> [YOUR ASSIGNMENT]
All of the entries below need repeating exactly, apart from their images.

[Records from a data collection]

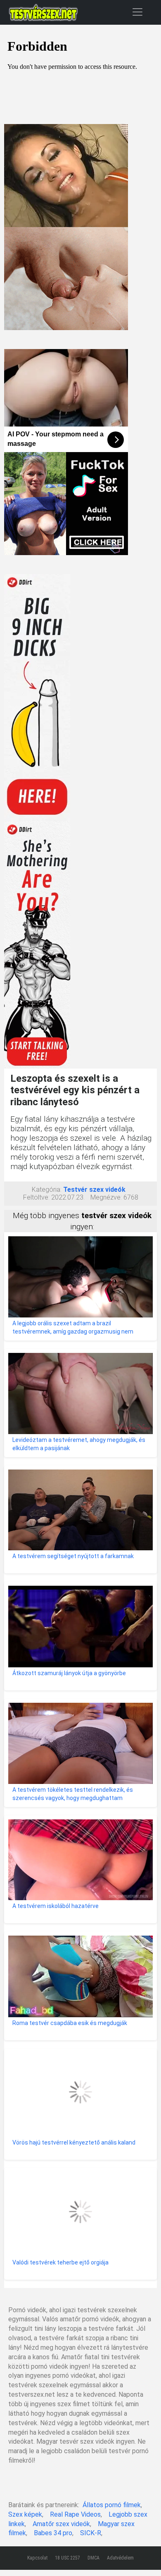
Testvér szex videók (94, 1189)
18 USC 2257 (67, 2558)
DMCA (93, 2558)
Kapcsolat (37, 2558)
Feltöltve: (36, 1197)
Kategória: (47, 1189)
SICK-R (90, 2533)
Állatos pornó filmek (112, 2505)
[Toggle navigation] (137, 11)
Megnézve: (106, 1197)
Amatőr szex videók (61, 2524)
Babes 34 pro (53, 2533)
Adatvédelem (120, 2558)
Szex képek (25, 2514)
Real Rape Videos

> [YOUR SOLUTION]
Testvér szex videók (94, 1189)
18 USC 2257 (67, 2558)
DMCA (93, 2558)
Kapcsolat (37, 2558)
Feltöltve: (36, 1197)
Kategória: (47, 1189)
SICK-R (90, 2533)
Állatos pornó filmek (112, 2505)
[Toggle navigation] (137, 11)
Megnézve: (106, 1197)
Amatőr szex videók (61, 2524)
Babes 34 pro (53, 2533)
Adatvédelem (120, 2558)
Szex képek (25, 2514)
Real Rape Videos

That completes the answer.